**GOAL:** Update these lines by replacing "Apply button" with "Confirm button", leaving everything else unchanged.

**DATASET EXCERPTS:**
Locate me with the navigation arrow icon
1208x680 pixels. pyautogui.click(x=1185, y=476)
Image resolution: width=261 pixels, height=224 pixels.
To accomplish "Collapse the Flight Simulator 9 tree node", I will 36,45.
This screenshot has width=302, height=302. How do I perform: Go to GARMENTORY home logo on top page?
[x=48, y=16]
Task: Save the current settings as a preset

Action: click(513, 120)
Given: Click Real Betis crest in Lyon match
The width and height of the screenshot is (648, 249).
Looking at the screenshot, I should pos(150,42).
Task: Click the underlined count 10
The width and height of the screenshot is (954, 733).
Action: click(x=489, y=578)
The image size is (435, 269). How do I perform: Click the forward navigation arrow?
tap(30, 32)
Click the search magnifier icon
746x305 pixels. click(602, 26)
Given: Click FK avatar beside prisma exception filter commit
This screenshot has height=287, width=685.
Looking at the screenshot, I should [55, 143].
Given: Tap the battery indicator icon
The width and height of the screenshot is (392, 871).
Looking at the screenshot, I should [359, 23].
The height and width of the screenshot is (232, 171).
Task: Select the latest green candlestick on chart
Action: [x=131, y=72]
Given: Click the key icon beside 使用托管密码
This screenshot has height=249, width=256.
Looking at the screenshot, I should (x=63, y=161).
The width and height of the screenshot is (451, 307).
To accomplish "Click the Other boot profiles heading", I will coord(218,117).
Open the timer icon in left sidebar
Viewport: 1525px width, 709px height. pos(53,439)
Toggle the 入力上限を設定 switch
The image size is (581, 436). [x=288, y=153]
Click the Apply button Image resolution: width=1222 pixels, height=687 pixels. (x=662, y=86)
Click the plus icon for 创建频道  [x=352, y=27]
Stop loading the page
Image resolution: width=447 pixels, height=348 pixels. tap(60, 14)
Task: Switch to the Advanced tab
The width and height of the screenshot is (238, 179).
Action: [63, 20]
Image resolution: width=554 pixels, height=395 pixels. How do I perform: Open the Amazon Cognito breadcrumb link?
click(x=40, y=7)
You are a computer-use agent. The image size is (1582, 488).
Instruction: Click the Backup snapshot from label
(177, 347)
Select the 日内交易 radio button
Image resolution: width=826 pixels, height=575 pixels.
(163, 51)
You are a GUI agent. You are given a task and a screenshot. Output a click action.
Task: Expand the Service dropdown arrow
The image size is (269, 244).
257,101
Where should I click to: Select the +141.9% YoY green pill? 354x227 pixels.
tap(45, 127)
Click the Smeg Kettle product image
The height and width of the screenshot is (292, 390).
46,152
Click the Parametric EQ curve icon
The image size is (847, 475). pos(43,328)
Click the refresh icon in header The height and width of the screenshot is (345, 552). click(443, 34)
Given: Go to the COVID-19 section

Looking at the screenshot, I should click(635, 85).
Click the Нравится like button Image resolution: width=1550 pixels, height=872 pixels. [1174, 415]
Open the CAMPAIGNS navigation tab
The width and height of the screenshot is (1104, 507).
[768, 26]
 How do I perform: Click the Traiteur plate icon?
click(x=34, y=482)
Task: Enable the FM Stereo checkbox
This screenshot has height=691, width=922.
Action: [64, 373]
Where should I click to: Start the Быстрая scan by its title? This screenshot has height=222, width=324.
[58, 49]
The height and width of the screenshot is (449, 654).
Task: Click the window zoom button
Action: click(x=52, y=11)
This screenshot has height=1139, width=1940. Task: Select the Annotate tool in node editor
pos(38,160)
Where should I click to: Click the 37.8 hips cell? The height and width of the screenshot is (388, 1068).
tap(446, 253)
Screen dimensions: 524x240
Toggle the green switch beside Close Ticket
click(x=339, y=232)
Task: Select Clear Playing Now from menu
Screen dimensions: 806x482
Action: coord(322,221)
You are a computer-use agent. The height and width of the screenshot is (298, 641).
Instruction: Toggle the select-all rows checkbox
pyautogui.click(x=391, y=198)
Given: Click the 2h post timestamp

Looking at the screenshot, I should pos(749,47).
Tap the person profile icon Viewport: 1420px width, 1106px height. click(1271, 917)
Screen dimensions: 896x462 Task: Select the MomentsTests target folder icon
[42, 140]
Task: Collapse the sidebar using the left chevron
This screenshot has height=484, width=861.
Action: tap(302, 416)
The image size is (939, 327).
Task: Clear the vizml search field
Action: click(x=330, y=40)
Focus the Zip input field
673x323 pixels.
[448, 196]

**ANSWER FOR THE TASK:**
Locate me with the navigation arrow icon
1208x680 pixels. pyautogui.click(x=1185, y=476)
Image resolution: width=261 pixels, height=224 pixels.
To accomplish "Collapse the Flight Simulator 9 tree node", I will 36,45.
This screenshot has width=302, height=302. How do I perform: Go to GARMENTORY home logo on top page?
[x=48, y=16]
Task: Save the current settings as a preset

Action: click(513, 120)
Given: Click Real Betis crest in Lyon match
The width and height of the screenshot is (648, 249).
Looking at the screenshot, I should pos(150,42).
Task: Click the underlined count 10
The width and height of the screenshot is (954, 733).
Action: click(x=489, y=578)
The image size is (435, 269). How do I perform: Click the forward navigation arrow?
tap(30, 32)
Click the search magnifier icon
746x305 pixels. click(602, 26)
Given: Click FK avatar beside prisma exception filter commit
This screenshot has height=287, width=685.
Looking at the screenshot, I should [55, 143].
Given: Tap the battery indicator icon
The width and height of the screenshot is (392, 871).
Looking at the screenshot, I should [359, 23].
The height and width of the screenshot is (232, 171).
Task: Select the latest green candlestick on chart
Action: [x=131, y=72]
Given: Click the key icon beside 使用托管密码
This screenshot has height=249, width=256.
Looking at the screenshot, I should (x=63, y=161).
The width and height of the screenshot is (451, 307).
To accomplish "Click the Other boot profiles heading", I will coord(218,117).
Open the timer icon in left sidebar
Viewport: 1525px width, 709px height. pos(53,439)
Toggle the 入力上限を設定 switch
The image size is (581, 436). [x=288, y=153]
Click the Confirm button Image resolution: width=1222 pixels, height=687 pixels. (x=662, y=86)
Click the plus icon for 创建频道  [x=352, y=27]
Stop loading the page
Image resolution: width=447 pixels, height=348 pixels. tap(60, 14)
Task: Switch to the Advanced tab
The width and height of the screenshot is (238, 179).
Action: [63, 20]
Image resolution: width=554 pixels, height=395 pixels. How do I perform: Open the Amazon Cognito breadcrumb link?
click(x=40, y=7)
You are a computer-use agent. The image size is (1582, 488).
Instruction: Click the Backup snapshot from label
(177, 347)
Select the 日内交易 radio button
Image resolution: width=826 pixels, height=575 pixels.
(163, 51)
You are a GUI agent. You are given a task and a screenshot. Output a click action.
Task: Expand the Service dropdown arrow
The image size is (269, 244).
257,101
Where should I click to: Select the +141.9% YoY green pill? 354x227 pixels.
tap(45, 127)
Click the Smeg Kettle product image
The height and width of the screenshot is (292, 390).
46,152
Click the Parametric EQ curve icon
The image size is (847, 475). pos(43,328)
Click the refresh icon in header The height and width of the screenshot is (345, 552). click(443, 34)
Given: Go to the COVID-19 section

Looking at the screenshot, I should click(635, 85).
Click the Нравится like button Image resolution: width=1550 pixels, height=872 pixels. [1174, 415]
Open the CAMPAIGNS navigation tab
The width and height of the screenshot is (1104, 507).
[768, 26]
 How do I perform: Click the Traiteur plate icon?
click(x=34, y=482)
Task: Enable the FM Stereo checkbox
This screenshot has height=691, width=922.
Action: [64, 373]
Where should I click to: Start the Быстрая scan by its title? This screenshot has height=222, width=324.
[58, 49]
The height and width of the screenshot is (449, 654).
Task: Click the window zoom button
Action: click(x=52, y=11)
This screenshot has height=1139, width=1940. Task: Select the Annotate tool in node editor
pos(38,160)
Where should I click to: Click the 37.8 hips cell? The height and width of the screenshot is (388, 1068).
tap(446, 253)
Screen dimensions: 524x240
Toggle the green switch beside Close Ticket
click(x=339, y=232)
Task: Select Clear Playing Now from menu
Screen dimensions: 806x482
Action: coord(322,221)
You are a computer-use agent. The height and width of the screenshot is (298, 641).
Instruction: Toggle the select-all rows checkbox
pyautogui.click(x=391, y=198)
Given: Click the 2h post timestamp

Looking at the screenshot, I should pos(749,47).
Tap the person profile icon Viewport: 1420px width, 1106px height. click(1271, 917)
Screen dimensions: 896x462 Task: Select the MomentsTests target folder icon
[42, 140]
Task: Collapse the sidebar using the left chevron
This screenshot has height=484, width=861.
Action: tap(302, 416)
The image size is (939, 327).
Task: Clear the vizml search field
Action: click(x=330, y=40)
Focus the Zip input field
673x323 pixels.
[448, 196]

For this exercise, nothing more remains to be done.